A grand Norman church was built over St Mungo's shrine in the 12th century, and it served as the seat of the Bishops of Glasgow (later the Archbishops). The church we see today is mostly 13th-15th centuries. The oldest part of the building dates from the rule of Bishop Jocelin (1174-99). A fire halted the work, which was finished by Bishop William de Bondington (1233–58). The result is a glorious example of Gothic exuberance, with exceptional carving and delicate tracery.

The medieval building is one of Scotland's rare survivors of the Reformation. Unlike other major churches, it was never rendered roofless and never damaged by reforming zealots. Part of the reason for this is that in 1583 the town council agreed to take on responsibility for upkeep of the church. Their task was made easier by the fact that James VI gave the income of several estates to defray the cost of maintaining the kirk.

The church was divided into not one, not two, but three distinct parish kirks. The divisions disappeared by 1835 and the result is one of the finest medieval buildings in Britain.

A roof boss in the Blackadder Aisle (c) Kim Traynor
A roof boss in the Blackadder Aisle
(c) Kim Traynor

What to See

One of the best historical features inside the cathedral is the medieval pulpitum, a beautifully carved stone screen between the chancel and nave, an extremely rare surviving piece of medieval architecture in Scotland. It was built in the early 15th century, and altar platforms were added in 1503.

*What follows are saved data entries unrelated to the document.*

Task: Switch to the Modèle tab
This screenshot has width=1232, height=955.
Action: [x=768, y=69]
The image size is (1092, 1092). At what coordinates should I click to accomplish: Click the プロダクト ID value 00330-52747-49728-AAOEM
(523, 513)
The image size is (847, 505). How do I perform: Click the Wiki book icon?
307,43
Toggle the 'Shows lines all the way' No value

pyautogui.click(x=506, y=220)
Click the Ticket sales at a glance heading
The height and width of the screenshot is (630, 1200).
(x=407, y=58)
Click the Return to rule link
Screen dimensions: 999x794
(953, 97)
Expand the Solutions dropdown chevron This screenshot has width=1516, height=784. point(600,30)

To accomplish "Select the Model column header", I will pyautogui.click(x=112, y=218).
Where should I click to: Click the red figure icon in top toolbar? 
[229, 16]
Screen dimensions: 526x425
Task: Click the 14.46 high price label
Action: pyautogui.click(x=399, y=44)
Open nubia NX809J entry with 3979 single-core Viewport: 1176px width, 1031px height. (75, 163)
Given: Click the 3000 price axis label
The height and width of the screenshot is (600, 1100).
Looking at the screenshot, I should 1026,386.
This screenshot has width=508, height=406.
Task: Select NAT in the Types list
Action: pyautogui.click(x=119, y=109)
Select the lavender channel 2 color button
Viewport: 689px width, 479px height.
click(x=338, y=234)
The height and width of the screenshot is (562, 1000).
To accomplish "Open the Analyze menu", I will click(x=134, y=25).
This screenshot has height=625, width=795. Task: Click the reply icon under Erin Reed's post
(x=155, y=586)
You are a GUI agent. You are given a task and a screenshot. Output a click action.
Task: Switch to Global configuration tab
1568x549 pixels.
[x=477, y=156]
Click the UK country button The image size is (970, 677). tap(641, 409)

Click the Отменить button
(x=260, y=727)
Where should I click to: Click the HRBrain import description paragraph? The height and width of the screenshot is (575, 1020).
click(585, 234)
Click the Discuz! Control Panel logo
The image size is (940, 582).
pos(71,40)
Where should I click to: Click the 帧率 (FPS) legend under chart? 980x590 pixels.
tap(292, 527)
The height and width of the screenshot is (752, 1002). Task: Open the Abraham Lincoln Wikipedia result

Another highlight is the Blackadder Aisle, built in 1500 by Bishop Blackadder. The Aisle features wonderful roof bosses, richly carved and painted. Look for the four-headed boss.

The most popular feature with visitors, however is the shrine of St Mungo in the crypt. The shrine itself dates to the 13th century.

The crypt was built in the mid-13th century to house the ornate tomb. Also in the crypt is the tomb of Bishop Wishart, a friend of both William Wallace and Robert Bruce. Bishop Wishart was not content to watch the tumultuous Wars of Independence from the sidelines, but took an active role in fighting to free Scotland from the English yoke.

Glasgow Cathedral is usually open daily, with limited hours on Sunday. Entry is free, though a donation is always welcome. There are guided tours available. The cathedral is a functioning church, but the building itself is owned by Historic Scotland.